Gerici tutucu çevreler her dönemde kendi ırklarına sıkı sıkıya sarılırlar. Kendi ırklarının diğer ırklardan üstün olduğunu lanse ederek milliyetçi ırkçı ve şovenizme sıkıca sarılırlar.
Temel Kanun ve Anayasa arasındaki eşitlik konusunda sıkça inanılan propagandadan çok daha ilginç olan şey; 60 veya 70 farklı ulusal kimliğin varlığını bilimsel bir gerçek olarak gören insanların, ırkların yalnızca “sosyal” olduğuna inanmalarıdır. Irkın bugün geçerliğini savunmak, geleceğe ilişkin hiç taviz vermemek demektir. Bu da çok yanlış ve geçersizdir.

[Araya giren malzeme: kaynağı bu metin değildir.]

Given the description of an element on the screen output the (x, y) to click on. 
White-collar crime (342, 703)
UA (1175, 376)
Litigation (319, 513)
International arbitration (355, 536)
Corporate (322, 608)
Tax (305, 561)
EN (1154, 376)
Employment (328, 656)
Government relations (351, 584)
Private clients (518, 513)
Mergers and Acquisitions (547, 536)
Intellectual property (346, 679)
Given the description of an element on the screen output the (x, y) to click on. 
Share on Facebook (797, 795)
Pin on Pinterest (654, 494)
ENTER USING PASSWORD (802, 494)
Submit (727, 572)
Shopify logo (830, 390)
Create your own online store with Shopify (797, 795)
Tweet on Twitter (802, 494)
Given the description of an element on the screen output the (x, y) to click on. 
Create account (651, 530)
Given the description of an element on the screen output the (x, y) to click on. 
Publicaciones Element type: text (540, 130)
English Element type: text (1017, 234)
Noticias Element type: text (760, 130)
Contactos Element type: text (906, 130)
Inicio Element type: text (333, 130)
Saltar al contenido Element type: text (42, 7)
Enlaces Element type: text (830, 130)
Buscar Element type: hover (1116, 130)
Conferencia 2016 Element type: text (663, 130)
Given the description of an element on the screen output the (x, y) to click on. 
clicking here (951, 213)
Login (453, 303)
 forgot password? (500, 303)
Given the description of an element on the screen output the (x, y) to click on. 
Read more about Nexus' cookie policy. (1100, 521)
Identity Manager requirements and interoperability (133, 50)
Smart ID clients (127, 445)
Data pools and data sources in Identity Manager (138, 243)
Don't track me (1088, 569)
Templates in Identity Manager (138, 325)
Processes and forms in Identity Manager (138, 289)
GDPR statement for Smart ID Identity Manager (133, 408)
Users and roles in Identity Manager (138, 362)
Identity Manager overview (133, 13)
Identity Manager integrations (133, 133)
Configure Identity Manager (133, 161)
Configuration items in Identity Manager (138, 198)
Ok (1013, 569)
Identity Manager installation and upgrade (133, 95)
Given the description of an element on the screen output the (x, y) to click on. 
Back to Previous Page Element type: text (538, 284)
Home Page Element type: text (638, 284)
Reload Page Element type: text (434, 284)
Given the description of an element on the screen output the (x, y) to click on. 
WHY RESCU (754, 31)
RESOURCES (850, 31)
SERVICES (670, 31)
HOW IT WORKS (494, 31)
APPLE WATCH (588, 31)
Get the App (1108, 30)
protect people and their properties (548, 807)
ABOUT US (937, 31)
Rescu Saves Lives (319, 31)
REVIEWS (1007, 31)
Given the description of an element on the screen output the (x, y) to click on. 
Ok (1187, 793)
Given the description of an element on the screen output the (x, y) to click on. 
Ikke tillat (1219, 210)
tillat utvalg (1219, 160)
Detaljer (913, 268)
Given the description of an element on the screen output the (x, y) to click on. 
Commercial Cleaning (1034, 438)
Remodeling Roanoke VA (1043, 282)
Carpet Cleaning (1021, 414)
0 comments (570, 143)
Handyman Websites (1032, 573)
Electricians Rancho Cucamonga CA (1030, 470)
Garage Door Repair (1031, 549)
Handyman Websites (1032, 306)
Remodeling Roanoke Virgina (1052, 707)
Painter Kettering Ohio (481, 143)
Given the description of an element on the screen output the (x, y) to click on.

Irk  teriminin "insanlara karşı değer kazanmak ve ayrımcılık yapmak" için tasarlandığı bir gerçektir. Irkçı anlayış, kendini üstün görerek ayrımcılığa hizmet etmek demektir.

Alman Anayasası tek ulus prensibine göre yapıldığı içindir ki, bugünün şartlarına cevap vermeyen maddeler içermektedir. Sadece ırk kavramı ile bu sorunu yaklaşmayıp, Göçmen Hakkı anayasada garanti altına alınmalıdır. Almanya’nın çok uluslu bir ülke olduğu gerçeği de, böylece anayasal garanti altına alınmış olacaktır.

Corona Virüsü ile tekrar devletin halkın gözünde bir sosyal karaktere sahip olduğu gerçeği ortaya çıktı. Sosyal devlet, vatandaşa karşı sorumluluğunu bariz bir şekilde yerine getirmelidir. Bundan dolayı devletin tüm demokratik uygulamaları, ülkede yaşayan göçmenleri de içine alıp hakları verilmelidir.

Vatandaşın devlete sahip çıkması ve demokratik haklarını sonsuza kadar uygulaması da sivil toplum anlayışı ile demokrasinin güçlendirilmesi ile olacaktır.

Yeni liberal politika ve uygulanmalarının, bugün açık bir şekilde geçersiz olduğu kanıtlanmıştır.

Irk kelimesinin anayasadan çıkartılıp ve göçmenlerin seçme-seçilme dâhil ve tüm demokratik hakları, eşit şartlar altında onlara verilmelidir. Barış içinde bir arada yaşamanın temel şartı da göçmenlerin eşit  vatandaşlık hakkından geçer.